**Exercise goal:** The lines below from the one with "Where should I click to: Open the green" up to and including the one with "Task: Click the" are what you should set down, exactly and without pictures.
= Beginning of Section =
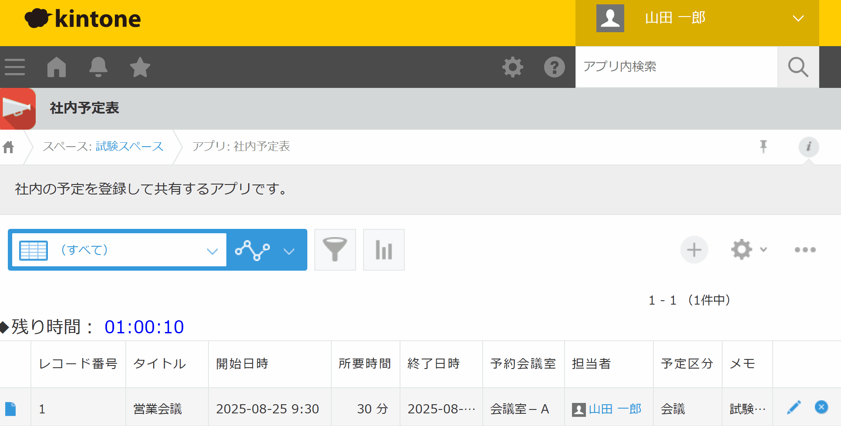This screenshot has height=426, width=841.
Task: Open the hamburger navigation menu
Action: [15, 67]
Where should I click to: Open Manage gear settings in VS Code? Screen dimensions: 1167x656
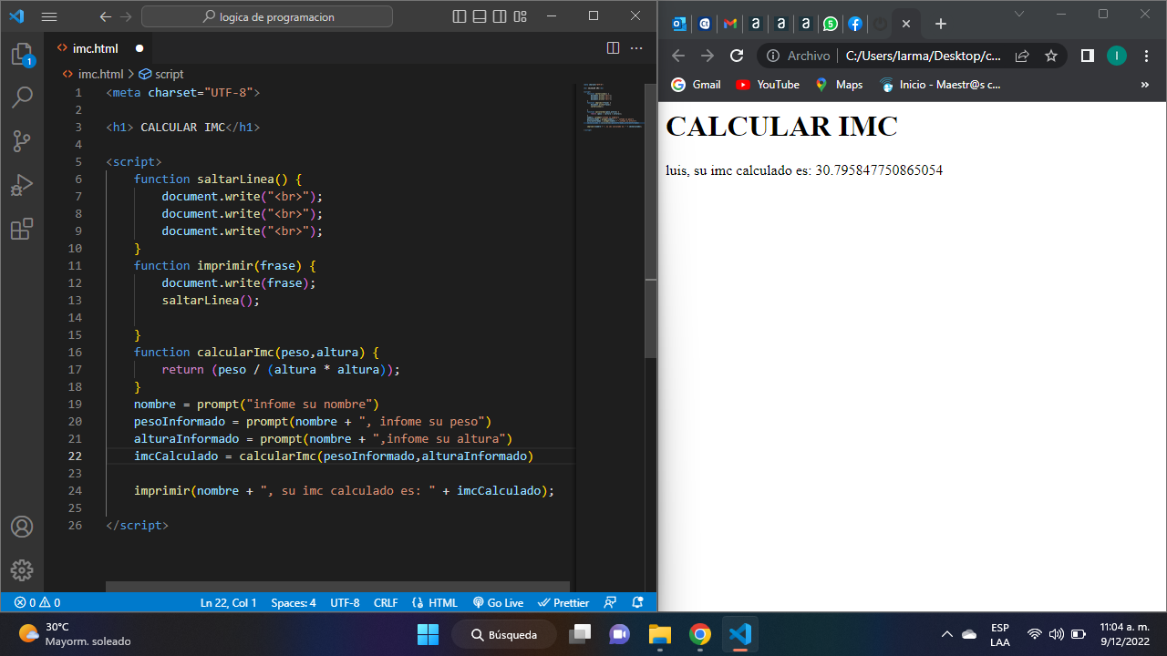[x=22, y=570]
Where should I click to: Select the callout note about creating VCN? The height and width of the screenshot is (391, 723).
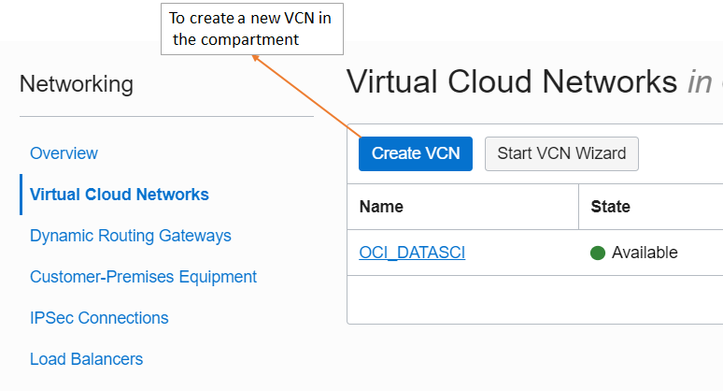(x=252, y=29)
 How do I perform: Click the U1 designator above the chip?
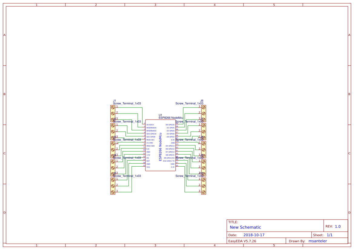click(160, 115)
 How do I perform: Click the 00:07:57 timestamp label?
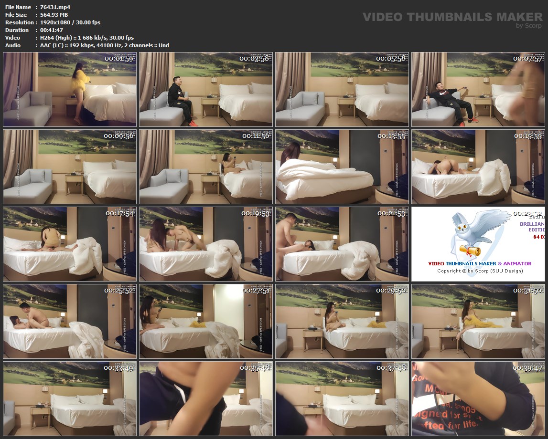[x=528, y=58]

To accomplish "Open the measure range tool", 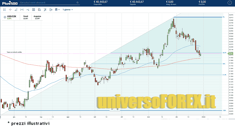I will click(x=22, y=9).
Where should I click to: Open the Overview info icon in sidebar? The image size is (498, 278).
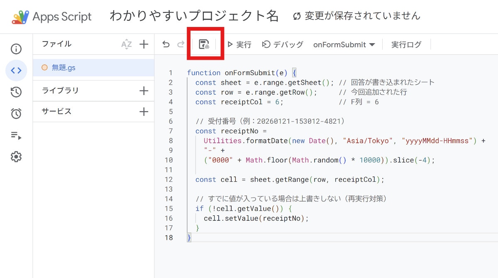click(x=16, y=49)
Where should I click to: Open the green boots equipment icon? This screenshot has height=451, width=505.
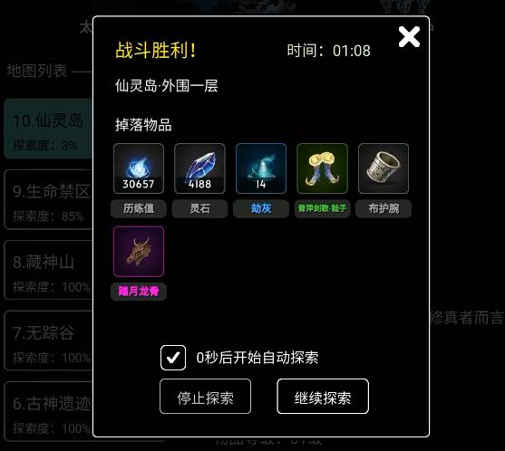tap(322, 168)
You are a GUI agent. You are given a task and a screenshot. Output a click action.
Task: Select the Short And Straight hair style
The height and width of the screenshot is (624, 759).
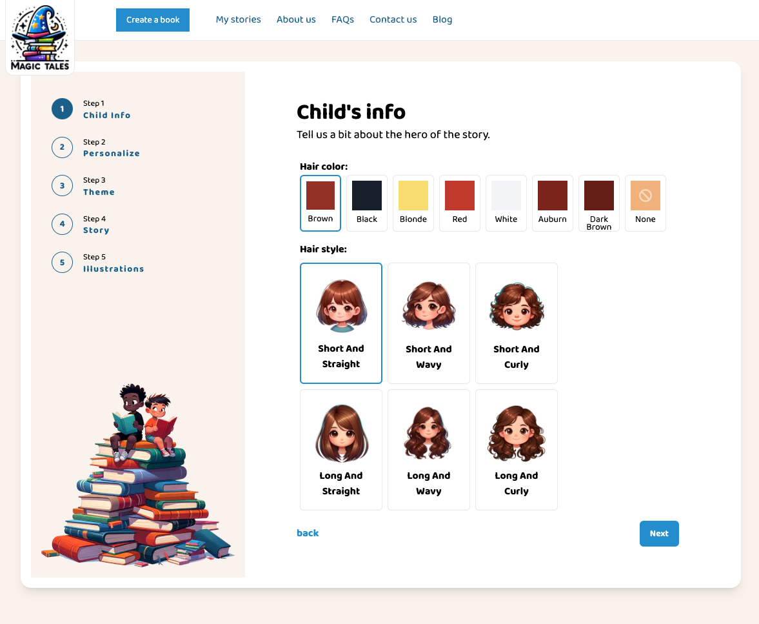(x=340, y=323)
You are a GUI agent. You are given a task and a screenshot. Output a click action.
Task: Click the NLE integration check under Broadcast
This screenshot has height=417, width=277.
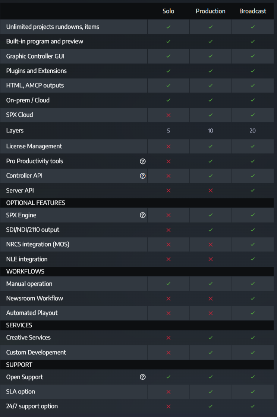point(253,259)
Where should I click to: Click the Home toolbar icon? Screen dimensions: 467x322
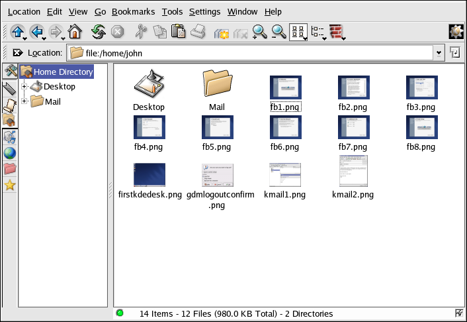tap(75, 31)
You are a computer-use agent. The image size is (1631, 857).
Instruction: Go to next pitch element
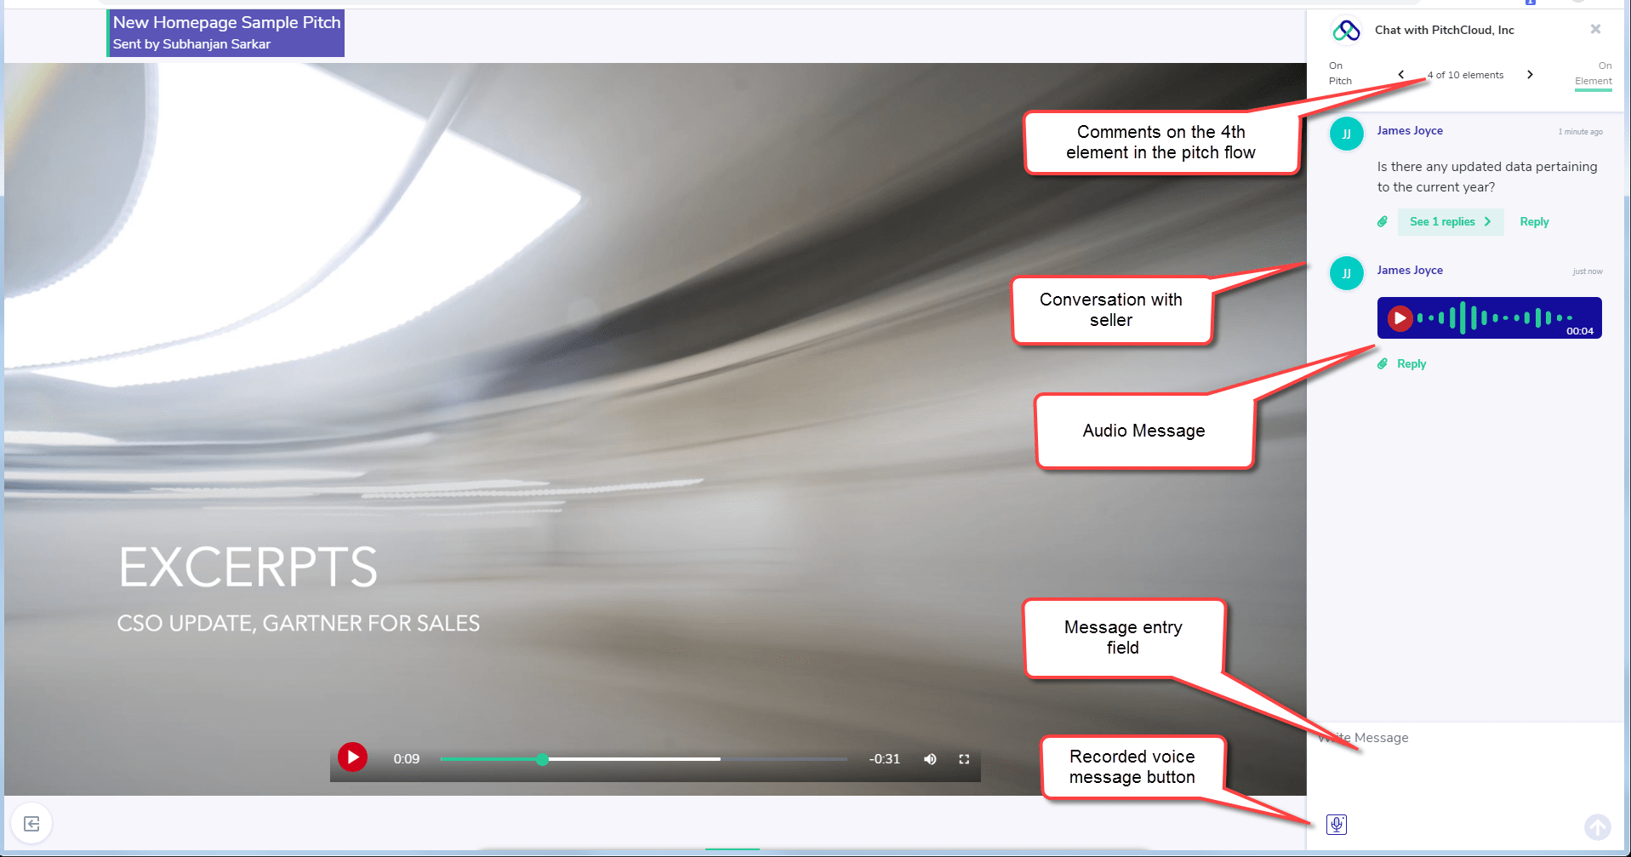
= End of Section =
**Task answer:**
Where should I click to: Open the green boots equipment icon? This screenshot has height=451, width=505.
tap(322, 168)
You are a GUI agent. You are given a task and a screenshot. Output a click action.
Task: Select the Short And Straight hair style
The height and width of the screenshot is (624, 759).
(x=340, y=323)
You are a GUI agent. You are given a task and a screenshot. Output a click action.
Task: Click the NLE integration check under Broadcast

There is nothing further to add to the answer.